The brand damager. At this stage, the leader believes the real work happens out on the dirt. Hiring is a distraction. They do not see that a hire is a massive stress test on the business. To them, finding the person is the hard part, and the problem is solved the moment an offer is signed. They don't think about hiring much. It's an administrative task.

This is the peak of false confidence. They mistake a loud gut feeling for expertise. Because they don't know what a good interview looks like, they assume they're naturally great at it. Because they lack self-awareness about their own quirks, they're blind to the strengths and weaknesses of others. They build a rigid template that fits exactly one person: themselves. Working for them is hard.

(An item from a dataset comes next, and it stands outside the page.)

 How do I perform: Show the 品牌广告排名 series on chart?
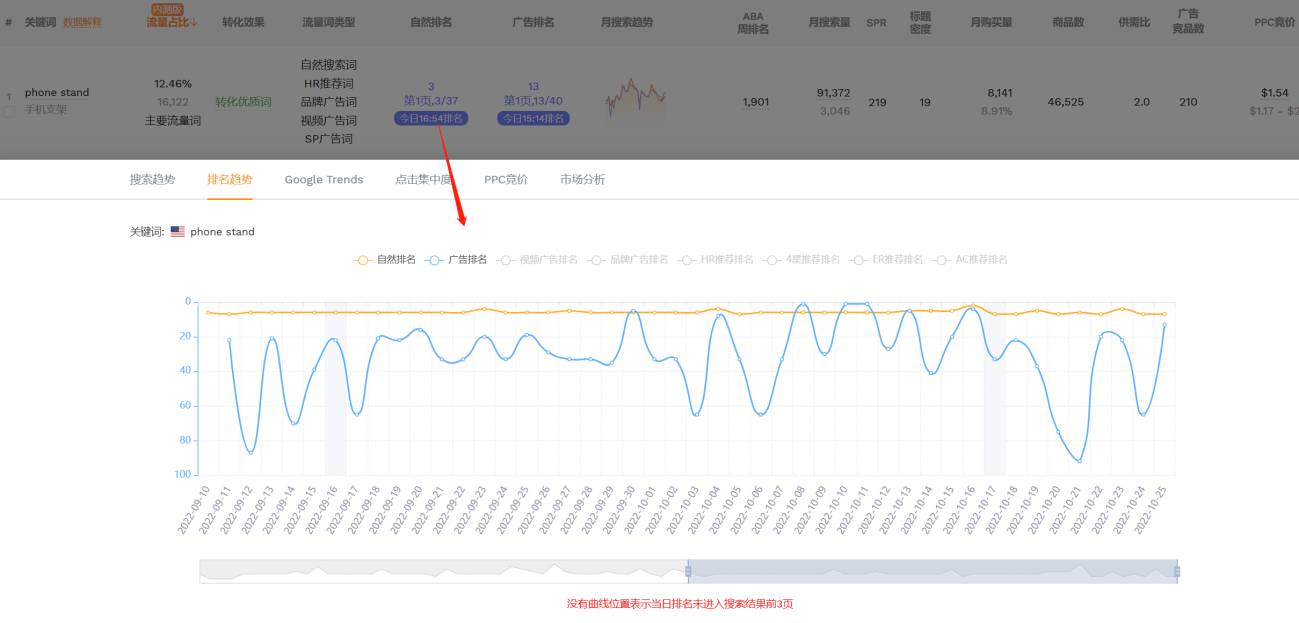628,260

They wing the interview. They show up late, ask shallow questions, and talk for 80 percent of the conversation. They pitch the company and leave the candidate no room to speak. They casually ask about family plans or age without registering the legal exposure they just created. Their idea of culture fit is the beer test: if they'd grab a beer with the person, they hire them, which guarantees an echo chamber. They skip real reference checks to save time, or they call a mutual connection and ask if the candidate is a good guy.

Their pacing is somehow both fast and slow. The interview is a shallow twenty-minute chat. Then weeks of silence. The candidate gets nervous and wonders what happened. To avoid an uncomfortable conversation, they ghost.

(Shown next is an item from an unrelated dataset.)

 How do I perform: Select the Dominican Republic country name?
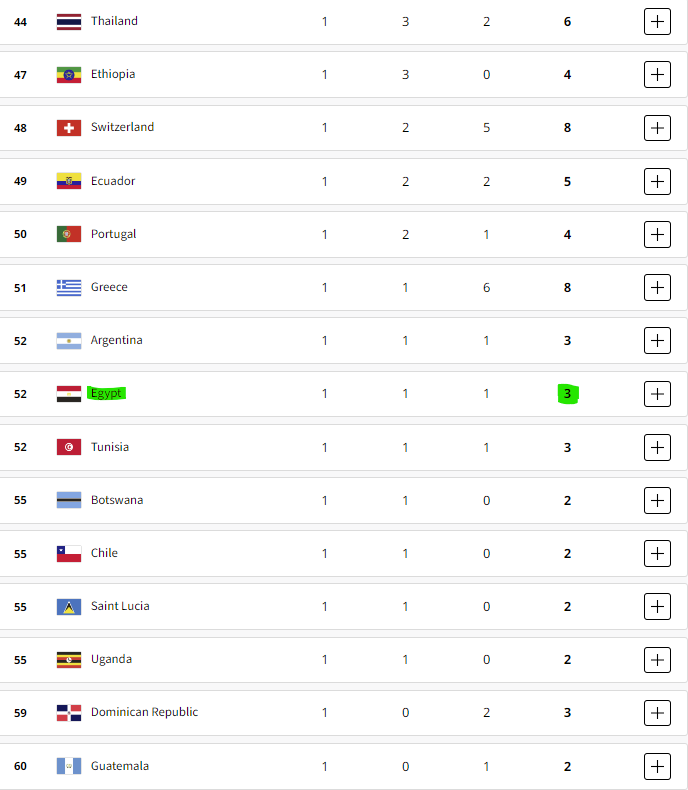click(x=144, y=713)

They view people as commodities, a body in a seat for the lowest price. Because they oversell the company, sometimes naively, they expect candidates to take a lowball offer out of gratitude. If a candidate negotiates pay, or brings a counteroffer from their current boss, the leader takes it personally. They walk away insulted, reading it as disloyalty, saying things like, "People used to just want to work."

They don't account for the energy proper onboarding takes. They throw new hires at the problem. When it fails, they call a matchmaker, demand candidates with more loyalty, and blame everyone but themselves. They say things like "I'll know it when I see it." You rarely find them reading an article like this.

The catalyst: the painful mirror. A Stage One leader only moves when a bad hire hurts them personally. A superintendent walks off the site on day three. The financial pain finally outweighs the pride. Instead of blaming the candidate, the leader stops, looks in the mirror, and admits the gut instinct is broken. That sliver of doubt is where growth starts.

Stage 2: Conscious incompetence

The chaotic liminal space. Everyone goes through this. It's a painful waiting room between old habits and new skill.

The false confidence crashes. The illusion shatters and they realize how little they actually know about assessing people. They wake up to the fact that people are inherently different, and factoring that into an interview feels overwhelming. They hear words like process and discipline but don't truly understand them yet.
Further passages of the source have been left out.